Step-By-Step Instructions
Alright, let’s get cooking!
- First, let’s get the filling ready. Boil your potatoes until they’re fork-tender, then mash them up nicely. While those are cooking, finely chop your onions, carrots, and beans.
- Heat the olive oil in a pan over medium heat. Add the cumin, fennel, and coriander seeds. Let them sizzle for a few seconds until they become fragrant – this is key to unlocking their flavors!
- Add the chopped onions and cook until they turn translucent. Then, stir in the ginger-garlic paste and sauté for another 2 minutes until you can really smell that lovely aroma.
- Now, add the carrots, turmeric powder, chili powder, garam masala, and salt. Cook for about 5-7 minutes, stirring occasionally, until the carrots start to soften.
- Toss in the frozen green peas and beans. Cook for another 5 minutes, then add the mashed potatoes. Mix everything together well and cook for a final 5 minutes. Finish with a squeeze of lemon juice – it brightens everything up! Set the filling aside to cool slightly.
- While the filling cools, let’s prep the pastry. Thaw your puff pastry sheets according to the package instructions. Preheat your oven to 400°F (200°C).
- Lightly flour a clean surface and roll out the puff pastry sheets. Use a knife or pastry cutter to cut them into squares.
- Place about 1 tablespoon of the potato filling in the center of each square.
- Fold the pastry over to form a triangle or rectangle, and seal the edges tightly with a little water or a brush of egg wash. This prevents the filling from escaping!

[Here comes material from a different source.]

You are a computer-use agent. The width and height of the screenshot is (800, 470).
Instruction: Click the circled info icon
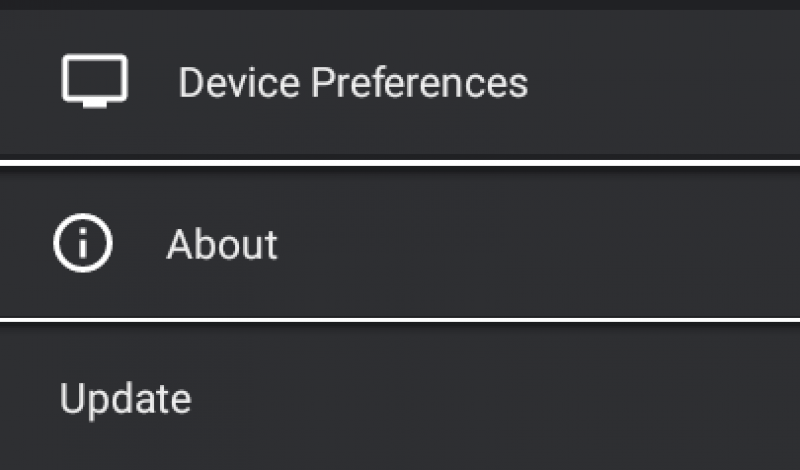click(83, 243)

- Brush the tops of the pastries with beaten egg – this is what gives them that beautiful golden color.
- Bake for 20-25 minutes, or until the pastries are golden brown and puffed up.
Expert Tips
- Don’t overfill the pastries! It’s better to have a little less filling than to have them burst open during baking.
- Make sure the pastry is well-sealed. Nobody wants a leaky pastry!

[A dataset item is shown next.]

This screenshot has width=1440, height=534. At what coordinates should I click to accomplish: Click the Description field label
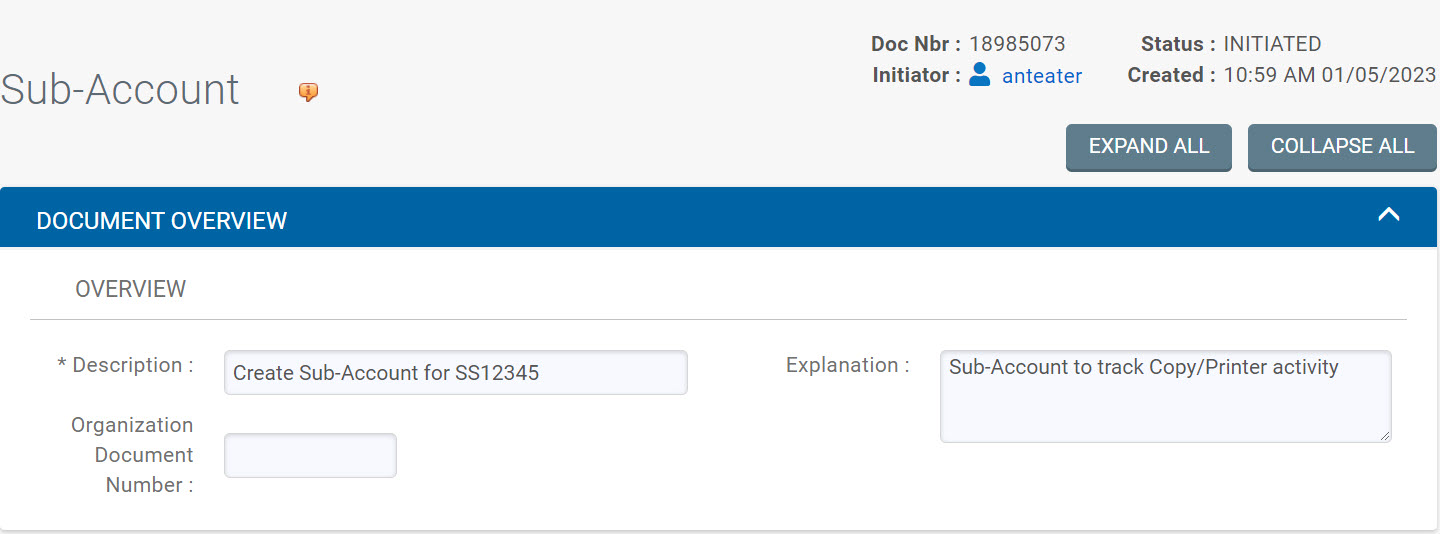tap(126, 365)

- For extra golden color, brush with egg wash twice during baking.
Variations
- Vegan Adaptation: Simply use a plant-based butter substitute in place of the egg wash. A little almond milk also works well!
- Gluten-Free Adaptation: Use gluten-free puff pastry sheets. They’re readily available in most supermarkets now.
- Spice Level Adjustment: Adjust the amount of chili powder to your liking. For a milder flavor, use ½ teaspoon. For a spicier kick, add up to 1 ½ teaspoons. My friend, Priya, loves to add a pinch of cayenne pepper too!
- Festival Adaptations: These are fantastic for festivals like Holi or Diwali. They’re a great savory option alongside all the sweets.
Serving Suggestions
Serve these warm with your favorite chutney or dipping sauce. Tomato ketchup is a classic, but I also love them with mint-coriander chutney or a sweet tamarind chutney.
Storage Instructions
Leftover pastries can be stored in an airtight container in the refrigerator for up to 3 days. Reheat in the oven or air fryer for best results.
FAQs
What type of potatoes work best for this recipe?
Yukon Gold potatoes are my go-to because of their creamy texture, but Russet or red potatoes will also work.
Can I make the filling ahead of time?
Absolutely! You can make the filling a day or two in advance and store it in the refrigerator.
Can I freeze the assembled pastries before baking?
Yes, you can! Place the assembled pastries on a baking sheet lined with parchment paper and freeze until solid. Then, transfer them to a freezer bag. Bake from frozen, adding a few extra minutes to the baking time.
What is the best way to prevent the puff pastry from becoming soggy?
Make sure the filling isn’t too wet. Also, brushing the pastry with egg wash helps create a barrier.
What chutneys or dips pair well with these pastries?
Tomato ketchup, mint-coriander chutney, sweet tamarind chutney, or even a simple yogurt dip are all delicious options!